在乾順帝的示意下,一身素衣,面容蒼白的清風從外頭走了經來,茍伏在地上行大禮。

“草民拜見陛下。”

徐辭言入朝為官時間尚少,比起兩個書童,外人更熟悉徐府的管事林日瑞。

但有些眼尖的官員,隱隱約約覺得這人面善,似乎是徐無咎往日裏身邊跟著的?

“這不是徐大人的書童嗎?”有官吏脫口而出,被身旁官員惡狠狠地一戳,立馬反應過來閉嘴。

好在乾順帝並不在意他這小小的失禮,皺著眉心仔細打量清風的面容。

“你上前來。”

他突然開口,清風有些無措地看了眼徐辭言,見人點頭之後,才快步挪了過去,跪在禦階下面。

他第一次見到皇帝和這麽多大官大員,心底不免有些慌亂,行走間險些左腳絆右腳摔在地上。

好在徐辭言眼疾手快扶了一把,才沒鬧出血濺禦階的慘案。

“擡起頭,別慌……”

徐辭言細弱蚊蠅的聲音在清風耳畔響起,他心底一定,緩緩地擡起了頭,還把兩邊額發扒開,讓人看得更細些。

時間久遠,乾順帝雖然記不太清白恩的面容,但隱約覺得底下這人有些面熟。

有些資歷深和白家交情不錯的老臣,也大起膽子仔細打量清風。

往日裏遠遠看一眼不覺得,現在這麽一看……這孩子的眉毛鼻子,和白恩簡直一個模子刻出來的。

“陛下,”有官員想到了什麽,出列開口,“微臣記得二年的時候,陛下於京郊設宴踏青,與民同樂,白大人似乎也去了。”

“不若把院畫找出來,那日並非宮宴,想來白管事也應該隨侍在白大人身邊。”

皇宮裏養了不少畫師,每逢重要節日或者大型活動,按慣例都會將當時場景繪畫為記,稱為“院畫”。

這些畫師都是國手,就連侍奉的宮人也能幾筆畫出神態來。

只要院畫上有白恩的臉,和清風的一對,是真是假就一目了然了。

“不錯。
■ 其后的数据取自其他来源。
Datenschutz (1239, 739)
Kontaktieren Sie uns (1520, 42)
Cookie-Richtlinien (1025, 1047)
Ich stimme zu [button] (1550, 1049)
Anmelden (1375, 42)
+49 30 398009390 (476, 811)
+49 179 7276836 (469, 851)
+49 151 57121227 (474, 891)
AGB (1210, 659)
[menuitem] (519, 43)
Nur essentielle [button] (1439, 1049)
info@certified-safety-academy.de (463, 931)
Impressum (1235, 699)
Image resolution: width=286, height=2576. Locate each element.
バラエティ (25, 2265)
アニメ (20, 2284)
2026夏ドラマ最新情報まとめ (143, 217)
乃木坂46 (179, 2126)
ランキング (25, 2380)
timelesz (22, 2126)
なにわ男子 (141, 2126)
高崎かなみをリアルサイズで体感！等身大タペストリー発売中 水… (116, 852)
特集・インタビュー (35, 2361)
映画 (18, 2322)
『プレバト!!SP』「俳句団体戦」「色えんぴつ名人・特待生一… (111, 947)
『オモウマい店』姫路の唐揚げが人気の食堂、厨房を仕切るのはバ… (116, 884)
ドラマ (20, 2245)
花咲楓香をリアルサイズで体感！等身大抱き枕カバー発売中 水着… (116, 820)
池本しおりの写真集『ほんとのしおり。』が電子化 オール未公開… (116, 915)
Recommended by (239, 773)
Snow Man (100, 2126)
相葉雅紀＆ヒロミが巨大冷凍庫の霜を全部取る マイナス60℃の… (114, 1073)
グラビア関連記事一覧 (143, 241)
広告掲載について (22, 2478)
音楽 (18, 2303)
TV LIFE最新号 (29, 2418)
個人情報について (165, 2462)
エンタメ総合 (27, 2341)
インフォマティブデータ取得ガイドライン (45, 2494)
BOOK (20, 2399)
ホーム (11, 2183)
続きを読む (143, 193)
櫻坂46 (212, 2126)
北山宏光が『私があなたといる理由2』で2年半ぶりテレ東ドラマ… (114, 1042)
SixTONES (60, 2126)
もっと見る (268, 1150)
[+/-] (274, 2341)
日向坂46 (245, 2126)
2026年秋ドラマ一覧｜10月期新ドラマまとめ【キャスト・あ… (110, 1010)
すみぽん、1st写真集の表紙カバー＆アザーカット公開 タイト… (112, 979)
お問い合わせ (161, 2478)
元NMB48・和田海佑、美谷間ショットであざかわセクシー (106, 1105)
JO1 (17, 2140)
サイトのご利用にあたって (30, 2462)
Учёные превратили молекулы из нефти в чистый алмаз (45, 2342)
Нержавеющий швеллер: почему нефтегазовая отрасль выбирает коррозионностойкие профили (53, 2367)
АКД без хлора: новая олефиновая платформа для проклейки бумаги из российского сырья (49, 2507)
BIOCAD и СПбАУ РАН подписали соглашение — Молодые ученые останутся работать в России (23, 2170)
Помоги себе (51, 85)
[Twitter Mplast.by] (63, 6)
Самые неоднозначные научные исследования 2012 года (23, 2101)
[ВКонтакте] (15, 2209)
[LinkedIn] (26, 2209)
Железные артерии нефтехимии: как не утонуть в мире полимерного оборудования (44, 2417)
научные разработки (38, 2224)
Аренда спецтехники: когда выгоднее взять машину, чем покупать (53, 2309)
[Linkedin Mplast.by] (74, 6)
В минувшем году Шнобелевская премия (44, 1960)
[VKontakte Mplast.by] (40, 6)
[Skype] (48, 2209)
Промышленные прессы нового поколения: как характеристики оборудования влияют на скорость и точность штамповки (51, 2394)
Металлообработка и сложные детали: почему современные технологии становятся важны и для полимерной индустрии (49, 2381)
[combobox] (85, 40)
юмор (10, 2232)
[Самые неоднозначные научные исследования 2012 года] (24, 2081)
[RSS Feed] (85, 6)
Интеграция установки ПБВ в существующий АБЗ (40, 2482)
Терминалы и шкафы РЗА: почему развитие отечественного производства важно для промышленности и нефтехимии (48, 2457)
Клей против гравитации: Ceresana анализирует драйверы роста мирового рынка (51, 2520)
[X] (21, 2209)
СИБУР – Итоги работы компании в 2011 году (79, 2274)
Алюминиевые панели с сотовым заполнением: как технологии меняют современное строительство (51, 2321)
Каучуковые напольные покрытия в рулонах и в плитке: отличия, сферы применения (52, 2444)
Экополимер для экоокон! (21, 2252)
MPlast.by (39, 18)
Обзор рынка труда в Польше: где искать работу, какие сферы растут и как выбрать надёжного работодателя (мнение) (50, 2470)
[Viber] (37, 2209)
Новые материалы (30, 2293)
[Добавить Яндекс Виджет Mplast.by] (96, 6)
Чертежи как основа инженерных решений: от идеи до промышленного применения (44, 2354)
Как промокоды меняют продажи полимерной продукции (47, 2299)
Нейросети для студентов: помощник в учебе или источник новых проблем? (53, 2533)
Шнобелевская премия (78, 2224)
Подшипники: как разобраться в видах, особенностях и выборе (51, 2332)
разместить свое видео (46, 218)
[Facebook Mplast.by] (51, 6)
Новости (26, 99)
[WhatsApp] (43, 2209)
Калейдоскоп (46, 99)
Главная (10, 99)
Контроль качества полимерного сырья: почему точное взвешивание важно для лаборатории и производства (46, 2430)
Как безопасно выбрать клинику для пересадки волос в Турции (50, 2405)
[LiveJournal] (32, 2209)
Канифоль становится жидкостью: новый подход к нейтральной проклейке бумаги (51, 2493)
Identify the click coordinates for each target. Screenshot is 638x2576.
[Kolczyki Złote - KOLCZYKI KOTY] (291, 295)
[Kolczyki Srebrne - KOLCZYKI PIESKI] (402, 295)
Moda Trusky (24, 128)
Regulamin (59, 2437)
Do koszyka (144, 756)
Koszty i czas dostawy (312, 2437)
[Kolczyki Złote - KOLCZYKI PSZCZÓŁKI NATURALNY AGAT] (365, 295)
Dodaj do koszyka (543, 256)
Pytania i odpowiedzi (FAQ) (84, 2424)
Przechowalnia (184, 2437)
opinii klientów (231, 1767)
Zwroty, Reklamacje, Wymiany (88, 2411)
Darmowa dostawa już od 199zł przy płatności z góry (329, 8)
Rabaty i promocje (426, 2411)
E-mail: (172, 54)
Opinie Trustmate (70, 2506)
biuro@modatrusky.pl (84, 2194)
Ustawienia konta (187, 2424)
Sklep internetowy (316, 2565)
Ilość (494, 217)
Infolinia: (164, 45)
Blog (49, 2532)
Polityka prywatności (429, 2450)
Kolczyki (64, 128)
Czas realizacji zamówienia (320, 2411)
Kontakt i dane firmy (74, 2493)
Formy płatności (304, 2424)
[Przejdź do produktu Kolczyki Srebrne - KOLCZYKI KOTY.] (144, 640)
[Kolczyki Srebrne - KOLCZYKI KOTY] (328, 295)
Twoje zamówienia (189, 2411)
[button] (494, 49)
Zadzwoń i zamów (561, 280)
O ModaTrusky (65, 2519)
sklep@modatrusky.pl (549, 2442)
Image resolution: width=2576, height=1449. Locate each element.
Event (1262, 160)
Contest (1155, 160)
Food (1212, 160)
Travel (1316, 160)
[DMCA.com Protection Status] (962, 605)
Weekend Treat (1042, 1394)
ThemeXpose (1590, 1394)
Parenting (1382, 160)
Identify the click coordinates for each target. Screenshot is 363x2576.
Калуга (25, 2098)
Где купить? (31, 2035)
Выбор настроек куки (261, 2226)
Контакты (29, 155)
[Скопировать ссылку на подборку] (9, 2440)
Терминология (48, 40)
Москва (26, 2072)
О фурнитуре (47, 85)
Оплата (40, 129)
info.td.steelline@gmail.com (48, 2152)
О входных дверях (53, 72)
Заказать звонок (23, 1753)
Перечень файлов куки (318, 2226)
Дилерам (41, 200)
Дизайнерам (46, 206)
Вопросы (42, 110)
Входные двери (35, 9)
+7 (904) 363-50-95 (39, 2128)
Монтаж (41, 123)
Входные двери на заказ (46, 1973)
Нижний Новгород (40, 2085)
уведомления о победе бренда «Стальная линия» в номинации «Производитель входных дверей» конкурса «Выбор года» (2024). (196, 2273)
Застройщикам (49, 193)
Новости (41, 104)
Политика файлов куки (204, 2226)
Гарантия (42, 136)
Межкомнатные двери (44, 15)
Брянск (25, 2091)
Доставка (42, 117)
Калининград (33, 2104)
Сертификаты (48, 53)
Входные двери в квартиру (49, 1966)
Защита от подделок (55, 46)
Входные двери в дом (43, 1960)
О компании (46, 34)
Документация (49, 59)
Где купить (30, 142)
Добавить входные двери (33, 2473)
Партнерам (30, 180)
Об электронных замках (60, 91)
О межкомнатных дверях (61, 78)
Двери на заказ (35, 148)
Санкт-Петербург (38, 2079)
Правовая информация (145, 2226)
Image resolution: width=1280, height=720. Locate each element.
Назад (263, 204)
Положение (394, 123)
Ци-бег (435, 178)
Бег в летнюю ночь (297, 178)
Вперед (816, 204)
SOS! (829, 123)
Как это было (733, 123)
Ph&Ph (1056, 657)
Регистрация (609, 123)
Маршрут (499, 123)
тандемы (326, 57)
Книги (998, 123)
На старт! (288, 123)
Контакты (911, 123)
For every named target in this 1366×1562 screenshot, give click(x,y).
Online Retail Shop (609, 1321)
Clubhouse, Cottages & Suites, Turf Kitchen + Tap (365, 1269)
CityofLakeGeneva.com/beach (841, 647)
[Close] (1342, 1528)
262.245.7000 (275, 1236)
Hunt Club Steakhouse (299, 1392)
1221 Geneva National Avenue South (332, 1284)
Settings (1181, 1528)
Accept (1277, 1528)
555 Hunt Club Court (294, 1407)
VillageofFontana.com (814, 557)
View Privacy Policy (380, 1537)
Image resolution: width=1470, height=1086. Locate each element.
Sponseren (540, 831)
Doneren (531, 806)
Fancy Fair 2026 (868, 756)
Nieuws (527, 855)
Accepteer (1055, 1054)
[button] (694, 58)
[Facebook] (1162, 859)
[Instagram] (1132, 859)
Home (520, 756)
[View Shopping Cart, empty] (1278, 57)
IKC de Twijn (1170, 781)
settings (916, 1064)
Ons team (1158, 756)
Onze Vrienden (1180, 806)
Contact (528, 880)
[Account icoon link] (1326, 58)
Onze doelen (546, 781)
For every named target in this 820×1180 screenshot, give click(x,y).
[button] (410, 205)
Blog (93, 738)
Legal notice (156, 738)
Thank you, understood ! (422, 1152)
”乾順帝點頭,當下派人去把那次宴會的院畫找了出來,隨著長長卷軸一起過來的,還有作畫的畫師。

藺朝宗心底已經有了幾分把握,他悄悄地回眼瞥了瞥站在官吏隊伍最後的一個身影,當年嬰氏的事情,就是他安排下去的。

眼下那人面白如紙,眼底掩蓋不住的慌亂。藺朝宗心底重重地一沈,這書童的面容估計有幾分肖母,身世應該是沒問題了。

也是邪了,當年他們在嬰茀死後也派人查探過白家的奴仆,和他們有牽扯的人家都在藺家的看管之下,這徐無咎又是從哪搞出來這麽個孩子!

算起來,藺家也是死在了燈下黑。

嬰茀不在意自己的命,丈夫的命,但偏偏留了清風一條小命。

當時清風初滿周歲,在這世道,這般大的孩子,若不精心養著,極易夭折。藺家想到這點,才會嚴密監視她熟悉的那些人,但百密一疏,誰曾想嬰茀竟然把孩子丟到了一家完全不認識的人家外頭。

大寒冬的,若不是那對老夫妻心善,清風估摸早凍死了。

眼下只能指望那院畫上沒有白恩的面容了,藺朝宗心底祈禱,只是天不遂人願,壞事做多了,終究遭了報應。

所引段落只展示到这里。